■ **Task description**
Revise the lines from the one containing "What do you see at coordinates (287, 656)" through the end, replacing "coordinate pair" with "point" and keeping everything else the same. Omit the pictures from your output.
[Extracted records — start]
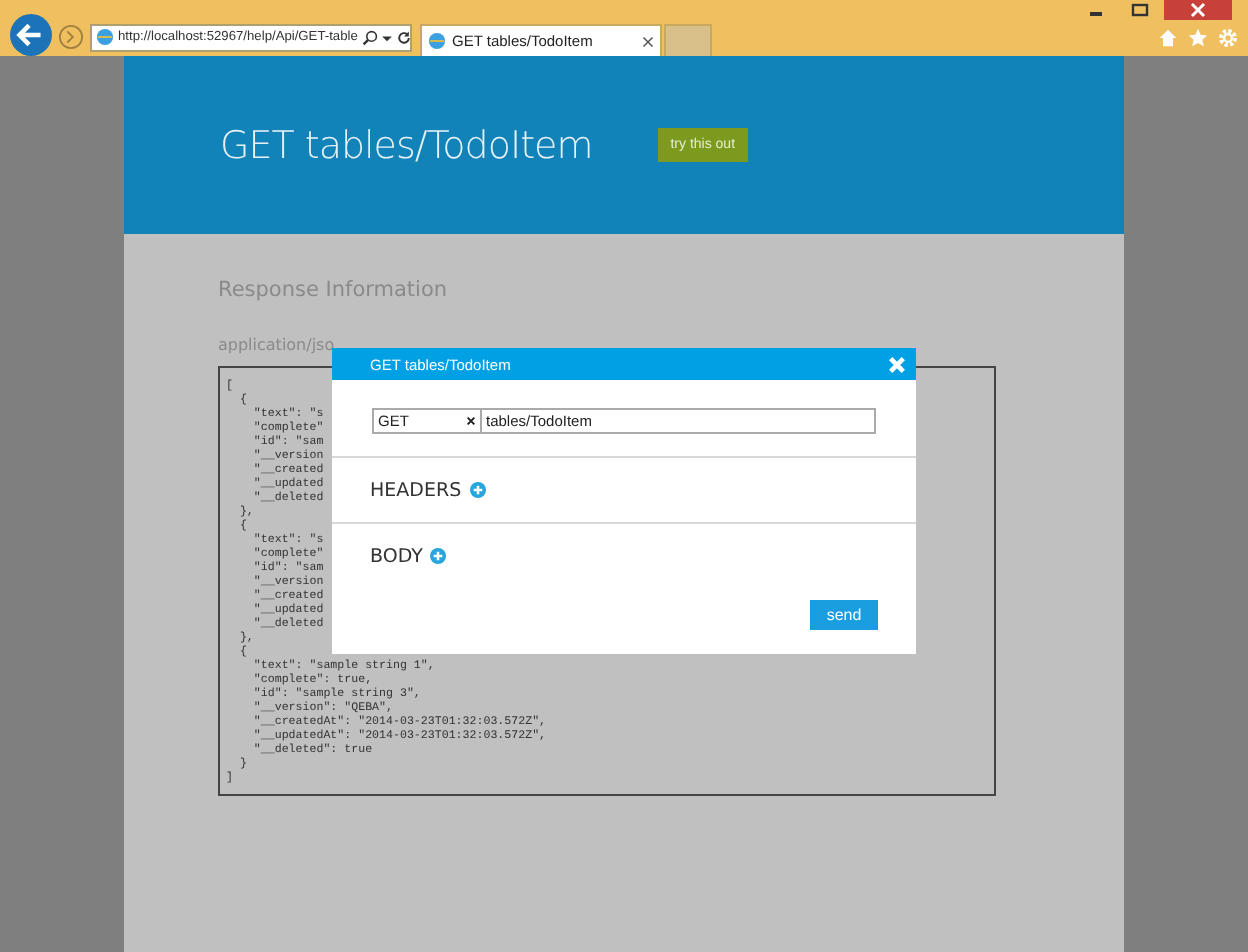  Describe the element at coordinates (406, 145) in the screenshot. I see `page-title: GET tables/TodoItem` at that location.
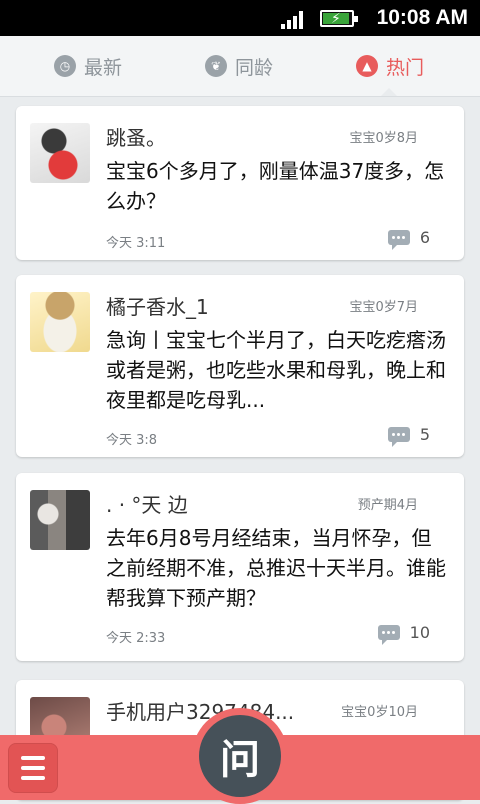  What do you see at coordinates (33, 768) in the screenshot?
I see `menu-button` at bounding box center [33, 768].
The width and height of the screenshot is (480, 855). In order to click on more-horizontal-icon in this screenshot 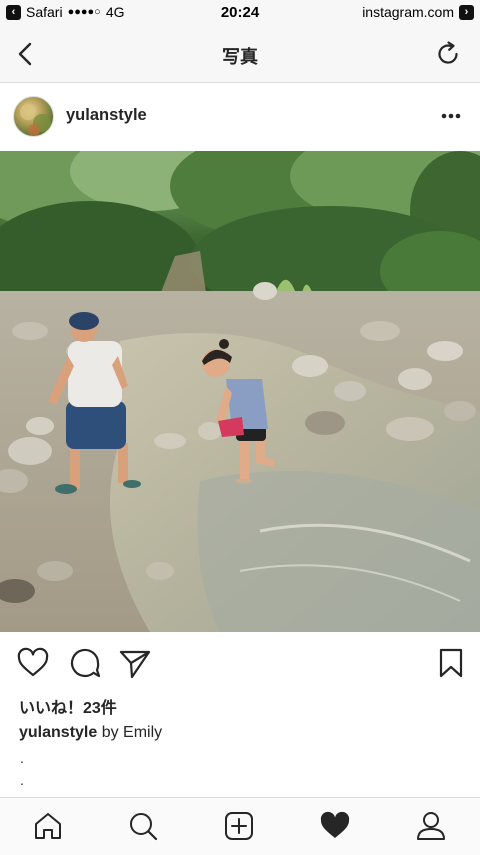, I will do `click(451, 116)`.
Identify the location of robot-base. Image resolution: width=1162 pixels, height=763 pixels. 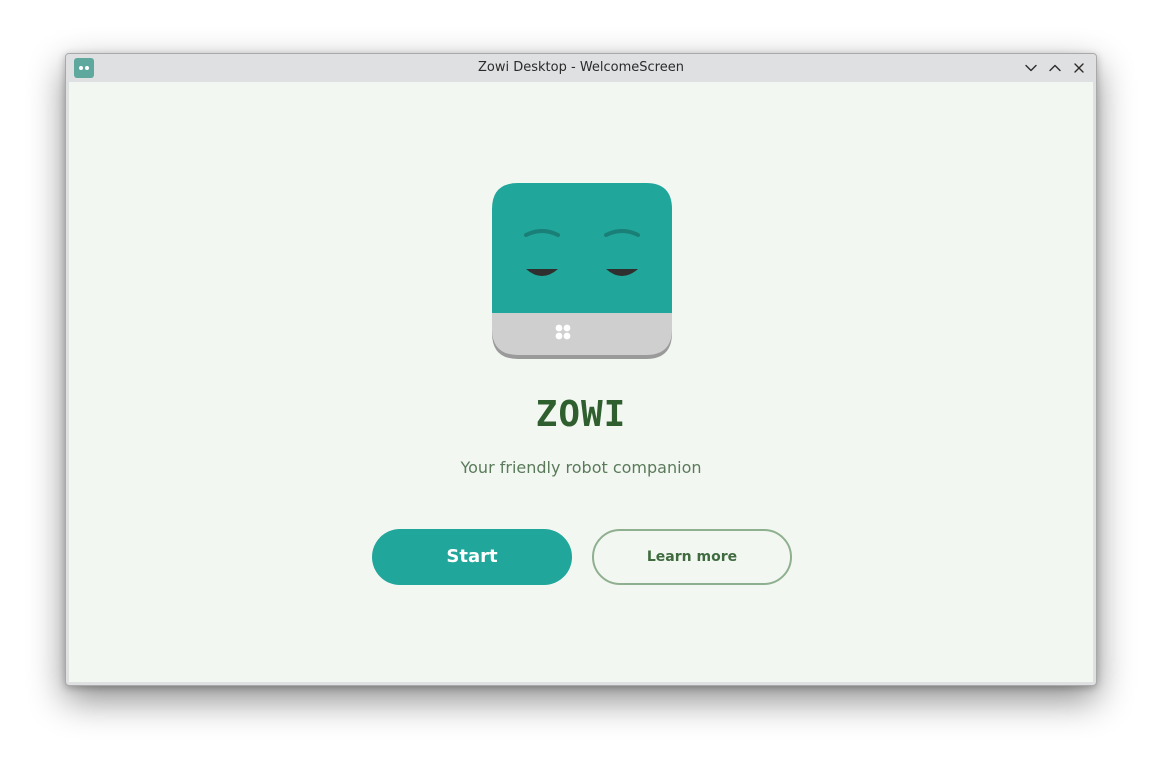
(582, 333).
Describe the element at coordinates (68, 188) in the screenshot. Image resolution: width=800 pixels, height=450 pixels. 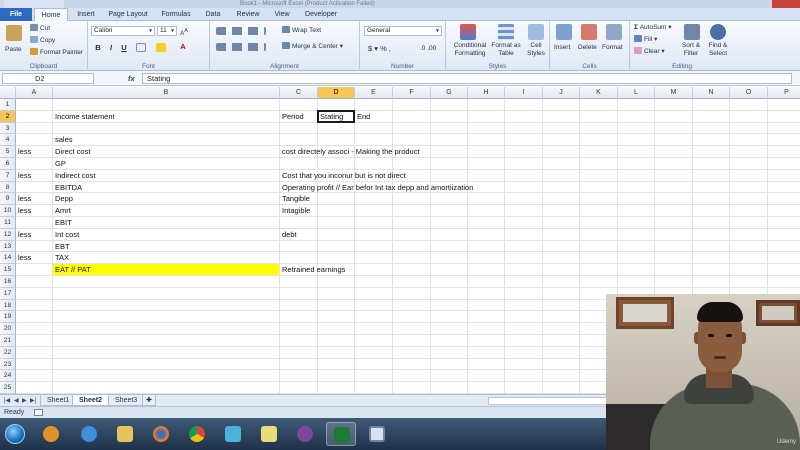
I see `cell-b8: EBITDA` at that location.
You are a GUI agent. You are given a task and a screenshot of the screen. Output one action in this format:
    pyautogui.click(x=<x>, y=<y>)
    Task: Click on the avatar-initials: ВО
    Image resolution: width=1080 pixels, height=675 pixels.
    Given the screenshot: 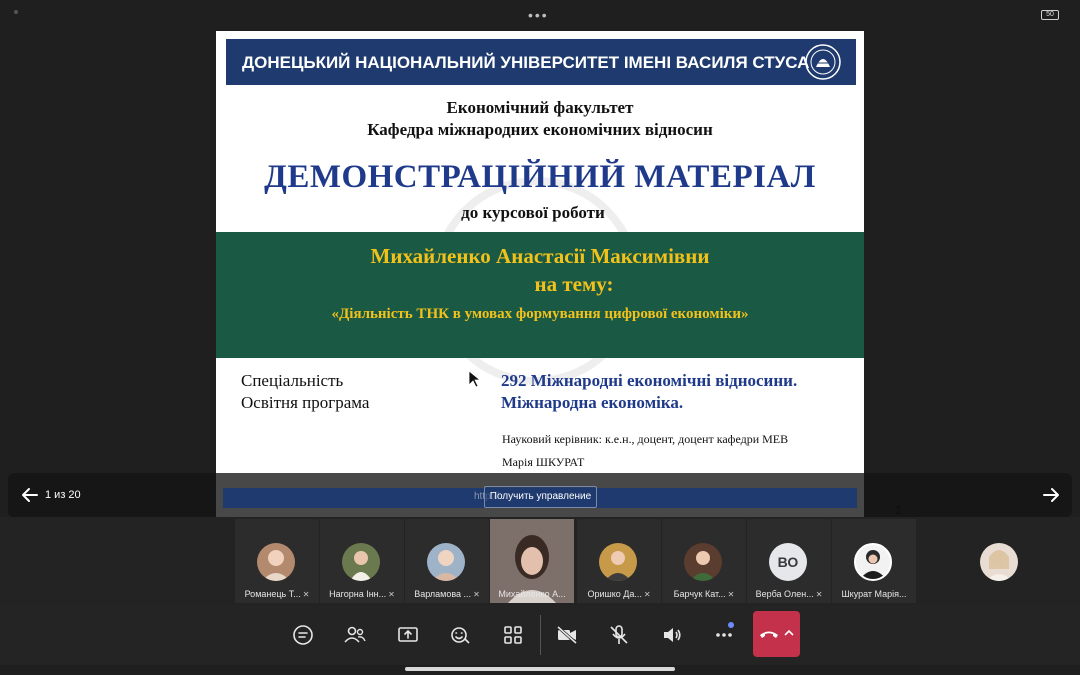 What is the action you would take?
    pyautogui.click(x=788, y=562)
    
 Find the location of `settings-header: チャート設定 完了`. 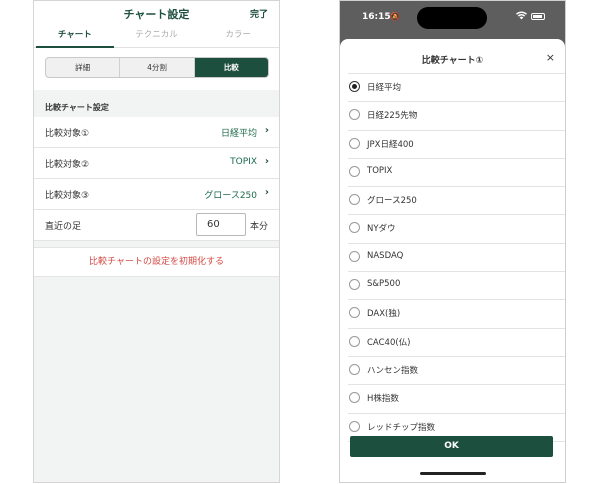

settings-header: チャート設定 完了 is located at coordinates (156, 13).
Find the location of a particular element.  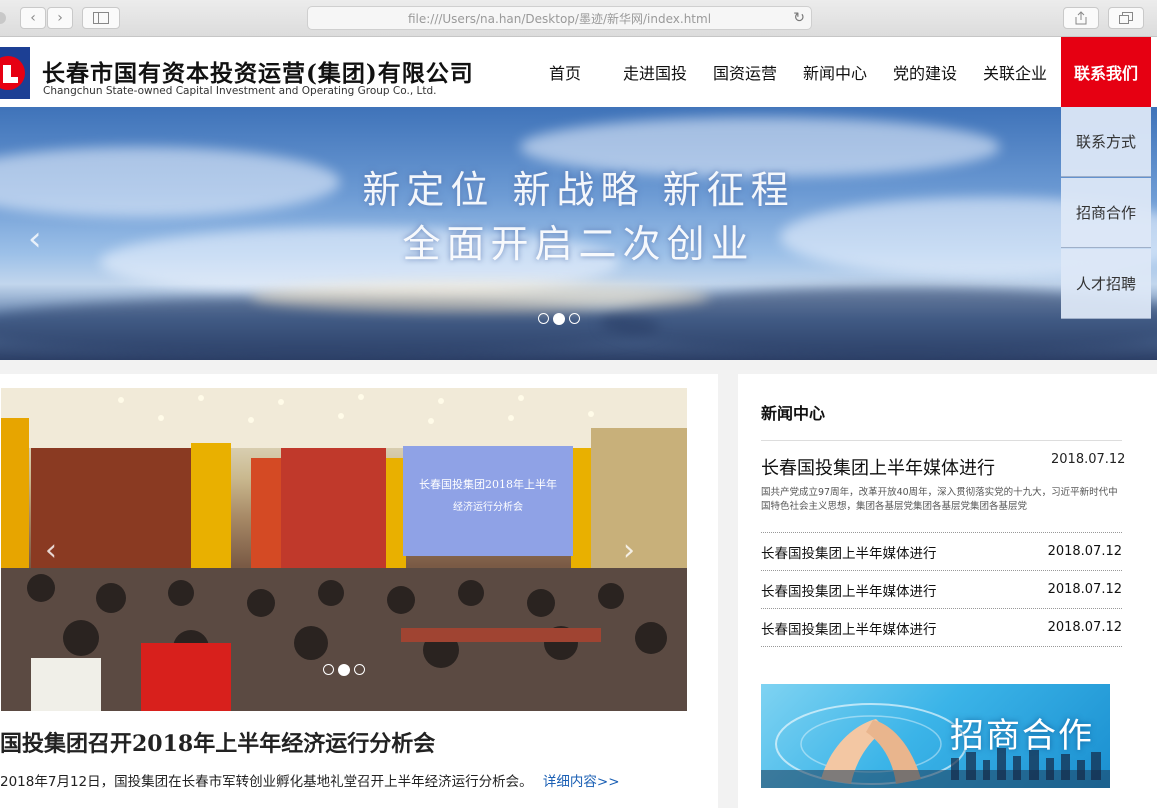

dropdown-recruitment: 人才招聘 is located at coordinates (1106, 284).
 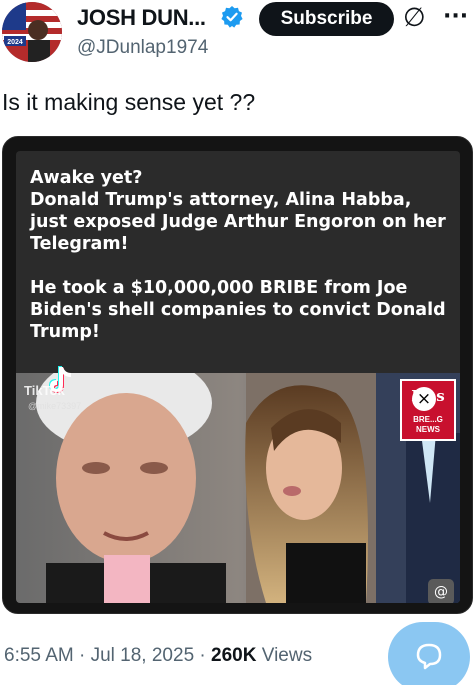 What do you see at coordinates (287, 656) in the screenshot?
I see `views-label: Views` at bounding box center [287, 656].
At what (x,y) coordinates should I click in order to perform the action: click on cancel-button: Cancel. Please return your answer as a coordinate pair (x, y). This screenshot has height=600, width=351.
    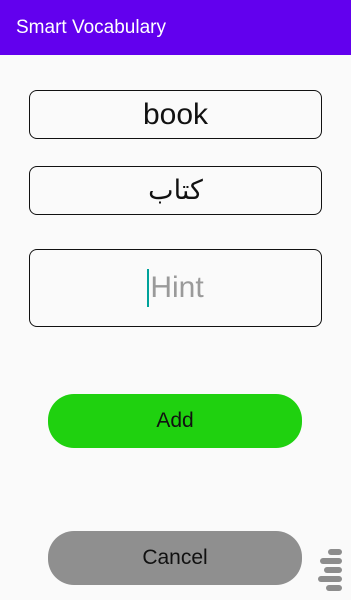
[Extracted records — finish]
■ **Answer space**
  What do you see at coordinates (287, 656) in the screenshot?
I see `views-label: Views` at bounding box center [287, 656].
At what (x,y) coordinates should I click in order to perform the action: click on cancel-button: Cancel. Please return your answer as a point (x, y). This screenshot has height=600, width=351.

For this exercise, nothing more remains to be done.